Task statement
Repeat every line from the line containing "Open więcej zdjęć gallery tile" to the end of the data, exactly. Leave the pictures out.

Extracted material
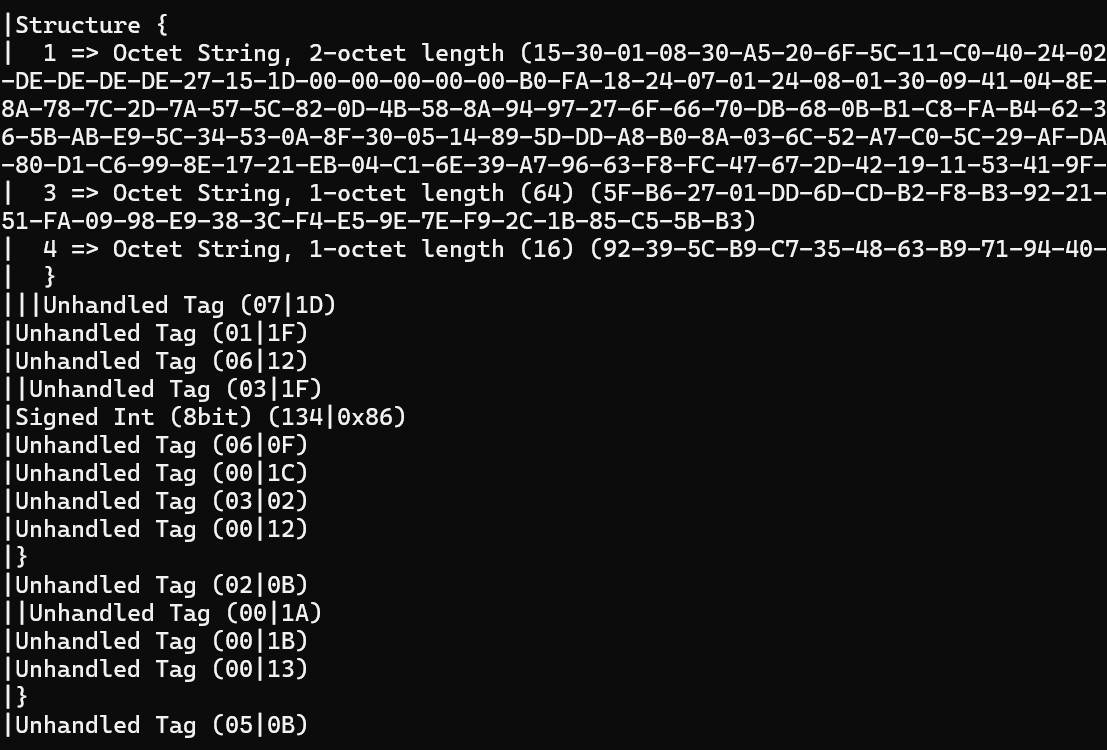Click on Unhandled Tag (00|1B)
This screenshot has height=750, width=1107.
point(161,641)
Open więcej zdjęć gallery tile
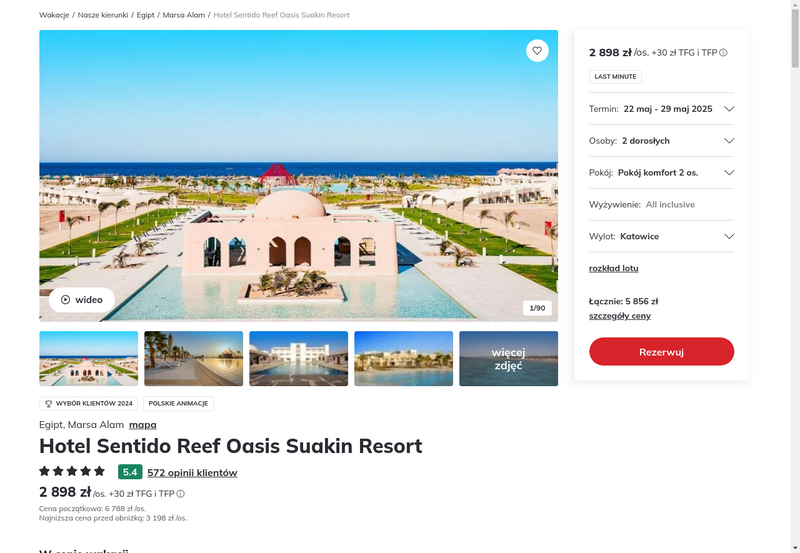The image size is (800, 553). pyautogui.click(x=508, y=359)
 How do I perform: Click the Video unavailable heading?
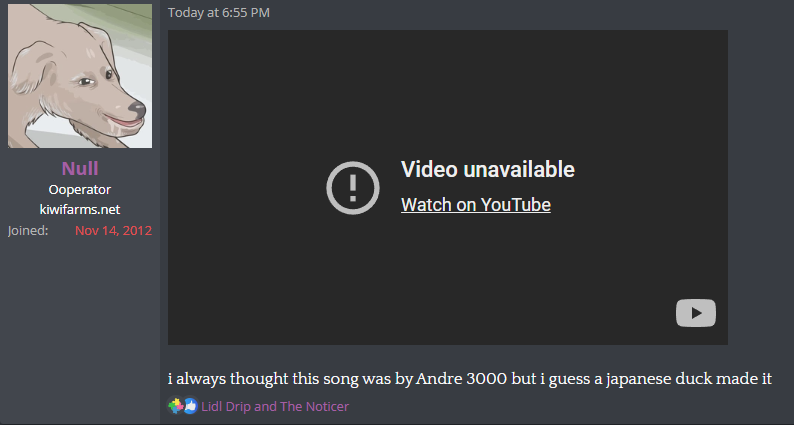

Exercise output
Open więcej zdjęć gallery tile
The image size is (800, 553). pyautogui.click(x=508, y=359)
 How do I perform: Click the Video unavailable heading?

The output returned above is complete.